Наконец я заметил Фиону. Теперь, когда она шла одна, без котомок, мольберта и холстов, без калеки, вцепившегося в ее руку, ее поступь была иной. Она приближалась ко мне легкой пружинистой походкой, и казалось, она не шагает, а летит, колышась над пляжным песком. В полуночной тишине лишь ее светлый силуэт украшал пустынный пляж. Воздух был насквозь пропитан влагой. Морские волны, осторожно накатываясь на берег, переливались под звездным небом перламутровым блеском. Она подошла ко мне. Ее распущенные волосы под лунным светом выглядели темными, а не рыжими и еще сильнее подчеркивали опаловую бледность ее лица.
— Он не спит, — сказала она.
— Почему вы не дали ему снотворного?
— Ему стыдно. И очень хорошо, что стыдно. И я не хочу избавлять его от стыда после всего, что он вам сказал.
Взяв меня под руку, она запрокинула голову, словно хотела вдохнуть в себя все звездное небо.
— Давайте прогуляемся.
Пляж в сумерках выглядел не таким широким, как днем, и гораздо более грозным. Мне чудилось, что тени злобно кружат вокруг меня, что прибрежные скалы, выросшие до исполинских размеров, угрожающе обступают меня со всех сторон.
Я крепко сжал ее ладонь, и у меня на душе сразу стало спокойно.
— Расскажите мне свою историю.
И я без утайки, несмотря на данное Зевсу-Питеру-Ламе обещание хранить тайну, рассказал ей все, начиная с того дня, когда открыл для себя никчемность существования в обществе моих братьев, до моих неудавшихся попыток покончить с собой, встречи с Зевсом-Питером-Ламой на крутом берегу Паломбо Сол и заключенном между нами пакте.
— По сути, он спас вам жизнь?
— Именно поэтому я сразу же и стал называть его своим Благодетелем.
— Он спас вам жизнь, но не ради вас, а ради себя. Использовал вашу жизнь, чтобы преуспеть в своей.
— Но так все поступают, разве нет? Все используют друг друга ради своих целей.
— Ах, вот как? И как же вы меня используете? А моего отца?

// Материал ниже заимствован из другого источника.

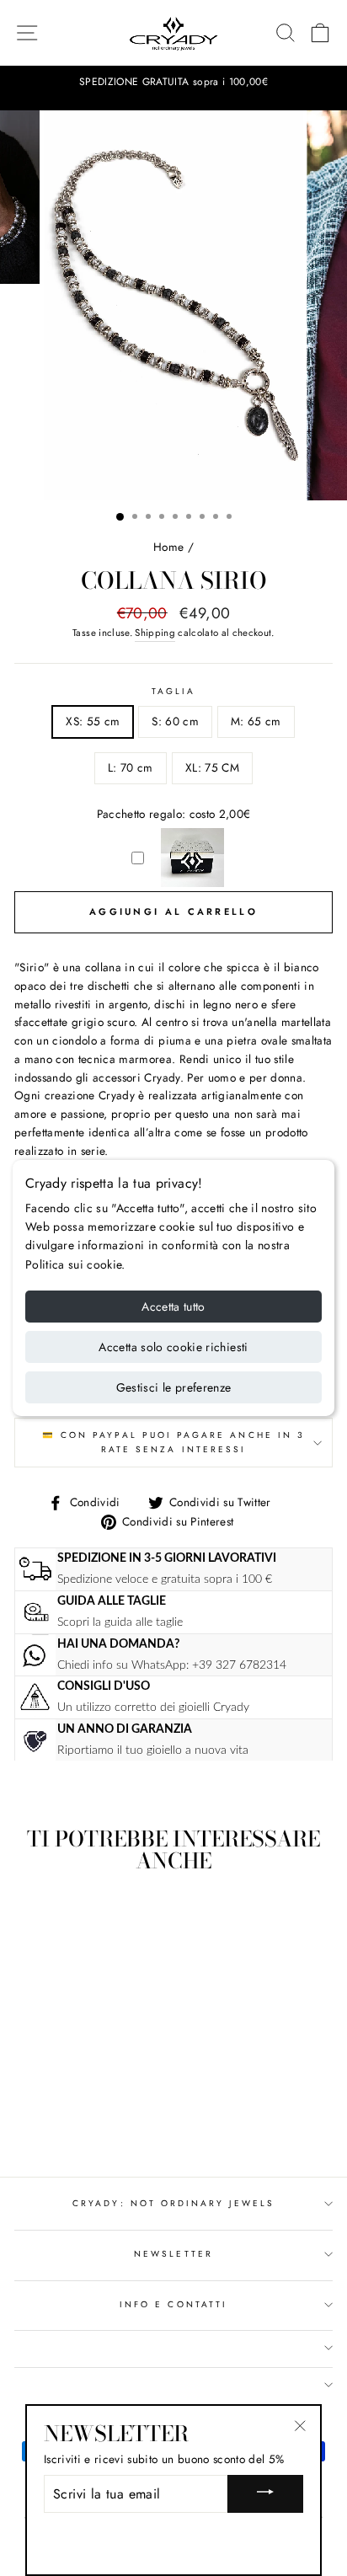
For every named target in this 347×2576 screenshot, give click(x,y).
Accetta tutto (173, 1306)
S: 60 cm (175, 721)
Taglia (173, 691)
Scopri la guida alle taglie (120, 1622)
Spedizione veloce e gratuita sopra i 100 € (164, 1579)
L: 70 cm (130, 767)
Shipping (155, 632)
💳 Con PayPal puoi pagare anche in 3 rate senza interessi (173, 1442)
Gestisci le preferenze (174, 1387)
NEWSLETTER (173, 2253)
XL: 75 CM (212, 767)
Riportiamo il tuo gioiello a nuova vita (152, 1750)
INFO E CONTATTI (173, 2304)
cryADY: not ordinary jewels (173, 2203)
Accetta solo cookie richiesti (173, 1347)
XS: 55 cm (93, 721)
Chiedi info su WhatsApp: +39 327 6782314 (171, 1665)
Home (168, 546)
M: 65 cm (256, 721)
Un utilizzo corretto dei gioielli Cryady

— Вы заставили меня поверить в то, что жизнь прекрасна. Заставили прекратить думать только о себе.
Она молчала, словно ей требовалось время, чтобы обдумать мой ответ. Вдруг она воскликнула:
— Для меня совершенно необходимо, чтобы вы хранили один секрет.
— Какой секрет?
— Что мой отец слепой. Он терял зрение постепенно и окончательно ослеп пять лет назад. Никто не знает об этом. А если бы узнали, ему сложнее было бы продавать свои картины, и нам пришлось бы в жизни по-настоящему туго.
— Как? Разве вы не богаты?
Мое изумленное восклицание вызвало у нее приступ хохота. Нисколько не обидевшись, я любовался, как она смеется, запрокинув назад голову, как трясется от смеха ее маленькая грудь.
— Почему вы так говорите?
— Потому что Зевс-Питер-Лама тоже художник и зарабатывает миллионы.
— В том-то и дело, что основной талант Зевса-Питера-Ламы заключается в том, чтобы набить себе карманы. Мой же отец просто пишет картины; а значит, мало интересует любителей живописи и, тем более, коммерсантов.
— Но он же великий художник.
Повернувшись ко мне, она, со слезами на глазах, тихо спросила:
— Вы так тоже считаете?
— Да, я всего лишь тупица из тупиц, но я так думаю. И кстати, чувствую себя все же меньшей тупицей, когда так думаю.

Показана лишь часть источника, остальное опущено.